Accelerating the Eel's recovery

Sustainable Eel Group celebrates World Fish Migration Day

This World Fish Migration Day, the Somerset Eel Recovery Project hosted an event in Somerset which brought issues around river restoration and migratory fish passage to a broader audience. The discussion considered the practical implementation of fish passes in lowland catchments, the extent to which existing policies are producing ecological connectivity, and the role of community stakeholders in driving changes in governance approaches and delivering tangible outcomes on the ground. The main theme of the day was the gap between policymakers’ recognition of fish migration and what is actually delivered in practice. River networks in England and Wales remain fragmented by numerous small structures, of which twenty per cent are no longer in active use, while water management assets are rarely addressed in a coordinated way. Across contributions there was consistent reference to the cumulative impact of these barriers, the need for more integrated planning and management approaches, and the limitations of incremental mitigation in restoring connectivity at catchment scale.
The event was organised by Vanessa Becker-Hughes, who coordinated the programme as part of a broader social outreach initiative. Her approach to river restoration is based on sustained community engagement with eel conservation, with major projects including eDNA sampling to assess relative abundance of eels in local ‘rhynes’ and regular engagement with landowners, conservationists, and commercial stakeholders via the Somerset Eel Working Group. Her work has included education and training activities, alongside the revival of traditional skills relevant to waterways such as rush weaving and straw rope making, and she was recently recognised by the Campaign to Protect Rural England for her innovative and effective approach. The latest meeting at the Avalon Marshes Centre was typically SERP in that it explored practical, creative, and emotional responses to environmental changes; and heavily managed systems in which environmental objectives need to be balanced with flood risk management requirements, economic constraints, and the interests of the communities they support.

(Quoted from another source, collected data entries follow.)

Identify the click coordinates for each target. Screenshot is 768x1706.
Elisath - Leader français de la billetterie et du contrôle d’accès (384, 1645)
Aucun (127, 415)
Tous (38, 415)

The Sustainable Eel Group’s contributions followed a clear sequence across the day, covering three related areas of work. Alex addressed fish passage policy and implementation, focusing on cumulative barrier effects across catchments and the limited effectiveness of current approaches which involve achieving connectivity at system scale. He then turned to more positive case studies involving individuals in New Zealand, Zambia, Brazil, and the United States, who have moved from river obstruction or pollution towards active engagement with restoration through World Fish Migration Day. Andrew addressed eel trafficking, highlighting enforcement limitations and the persistence of illegal trade within existing regulatory structures, and pointing to fragmented oversight and cross-border supply chains that continue to enable exploitation despite formal protection. Emelline took an alternative approach, introducing and explaining her ‘eel pilgrimage’ project, then taking her audience on a guided walk from the conference venue along part of the South Drain. The ‘pilgrimage’ was framed as a structured interpretation of a managed drainage landscape from an eel’s perspective, and linked back to her wider conceptual work on movement, loss, and the meaning from landscape and inter-species experiences.

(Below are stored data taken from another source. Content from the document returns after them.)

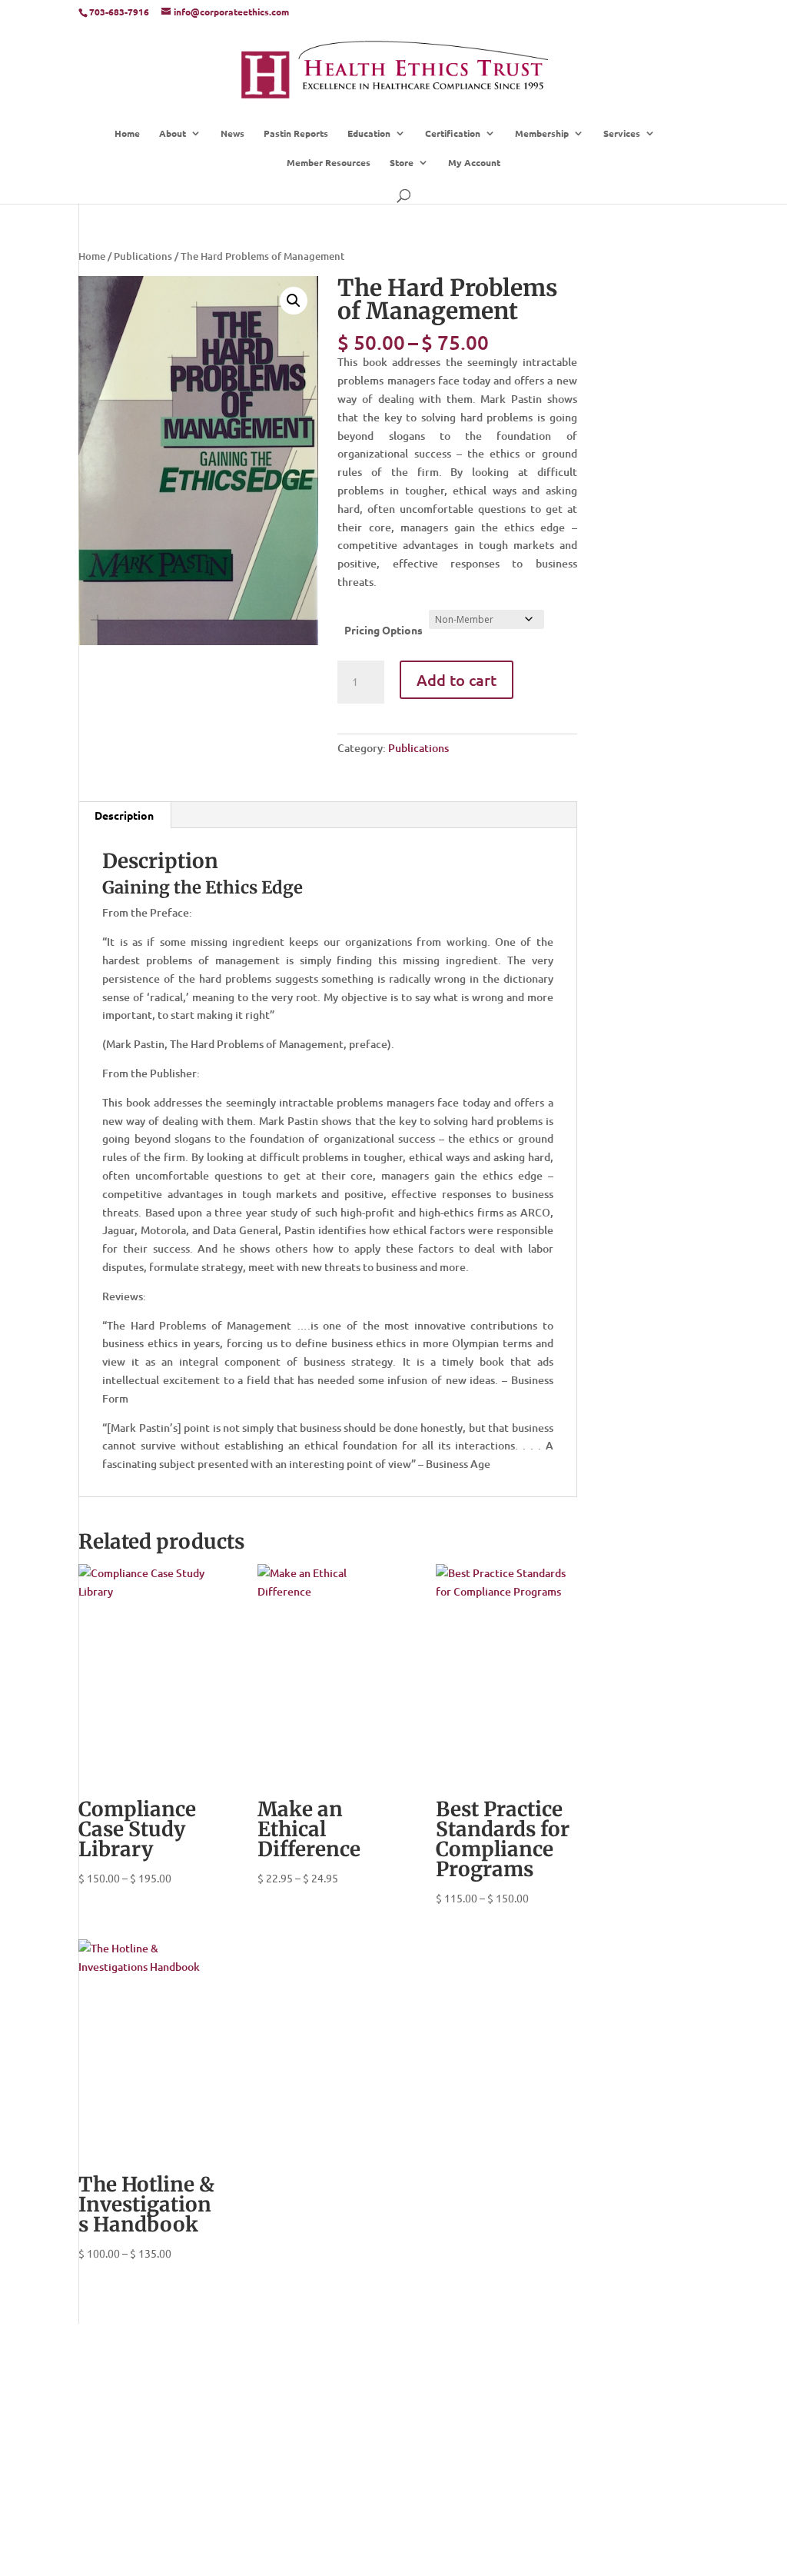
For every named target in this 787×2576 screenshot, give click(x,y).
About (172, 133)
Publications (143, 256)
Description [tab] (124, 815)
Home (127, 133)
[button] (293, 301)
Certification (452, 133)
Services (621, 133)
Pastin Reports (296, 133)
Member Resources (328, 162)
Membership (542, 133)
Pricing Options (383, 630)
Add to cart (456, 680)
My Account (474, 162)
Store (401, 162)
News (232, 133)
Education (368, 133)
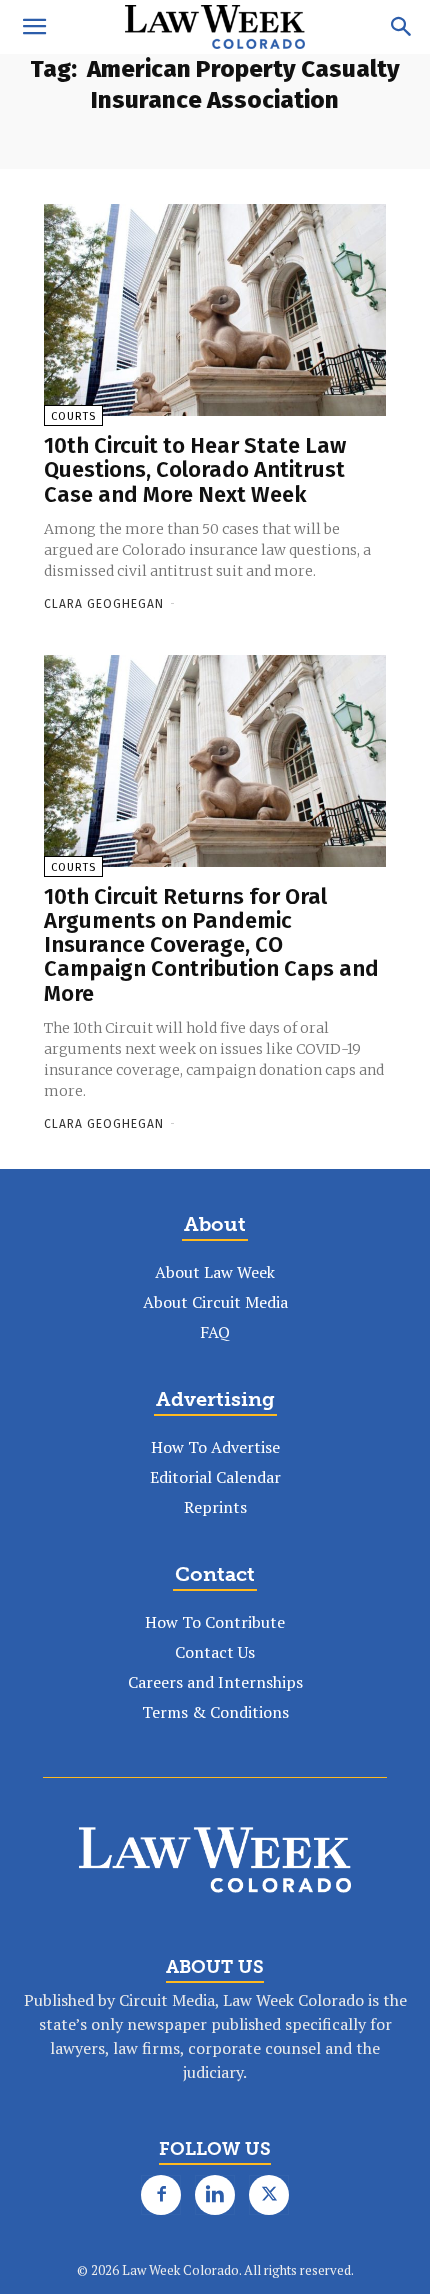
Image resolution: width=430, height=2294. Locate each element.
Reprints (215, 1507)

The guidebook for the eel pilgrimage will be published shortly and is designed as a visually compelling and saleable object and will feature artwork by Somerset painter-printmaker Julia Manning, whose presentation on her Decline of Eels woodblock print cycle formed part of the wider programme during the event. It forms part of a wider social impact agenda developed collaboratively by SERP and the Sustainable Eel Group and is intended to explore how cultural interpretation, landscape experience, and public participation can contribute to broader engagement with river restoration and European eel conservation. A forthcoming social impact study will assess the wider effect of SEG’s expanding social programme, including how experiential projects, field-based interpretation, and community engagement shape attitudes towards rivers and migratory species. More information will follow in June.